[Available data Boundary: Start]

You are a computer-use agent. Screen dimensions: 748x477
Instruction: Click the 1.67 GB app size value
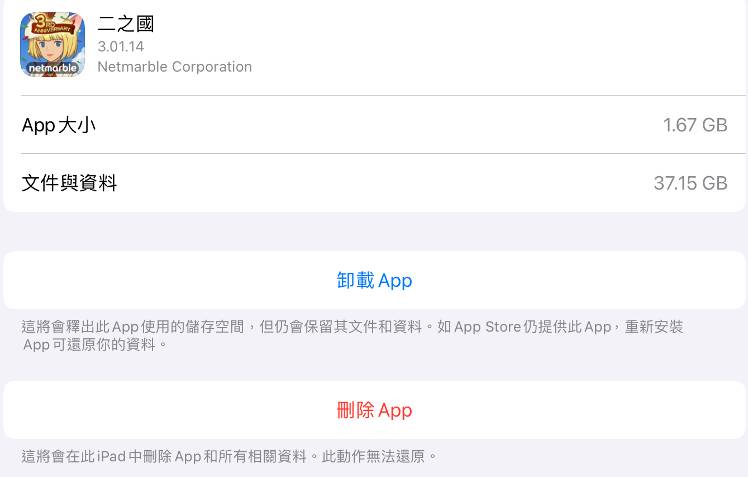click(x=695, y=125)
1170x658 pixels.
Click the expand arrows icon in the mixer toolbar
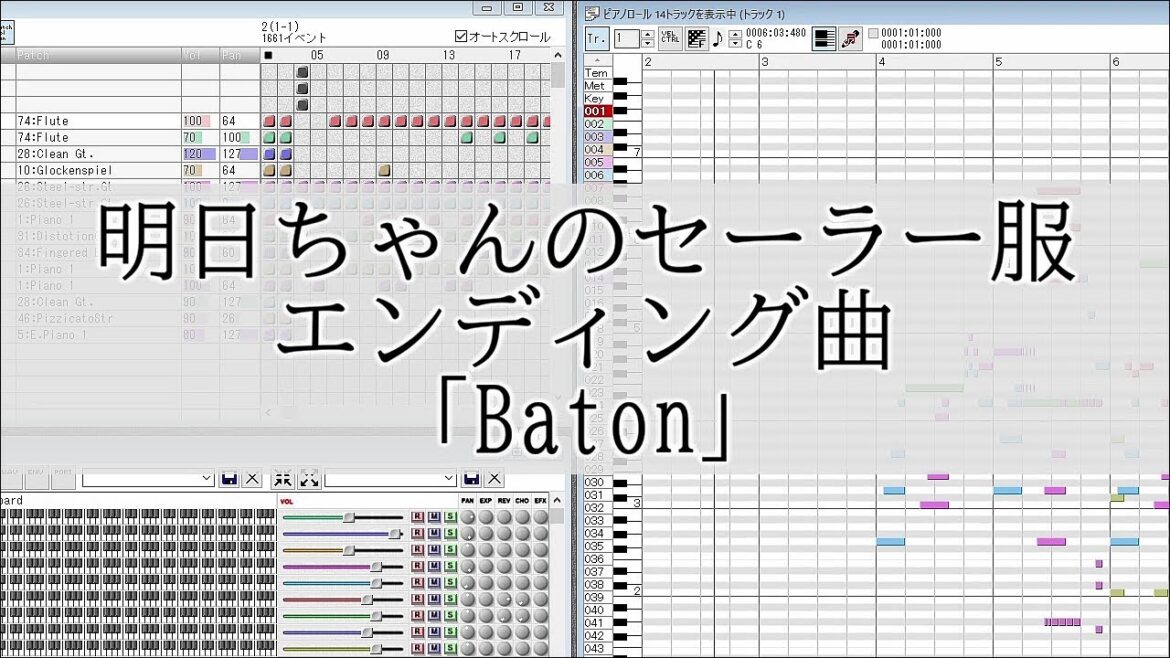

[Available data Boundary: End]

## What to produce:
Only the records, copied exactly and free of pictures, belong in the answer.

## Reply to the exercise:
You are a computer-use agent. Screen dimensions: 748x477
Instruction: Click the 1.67 GB app size value
click(x=695, y=125)
1170x658 pixels.
Click the expand arrows icon in the mixer toolbar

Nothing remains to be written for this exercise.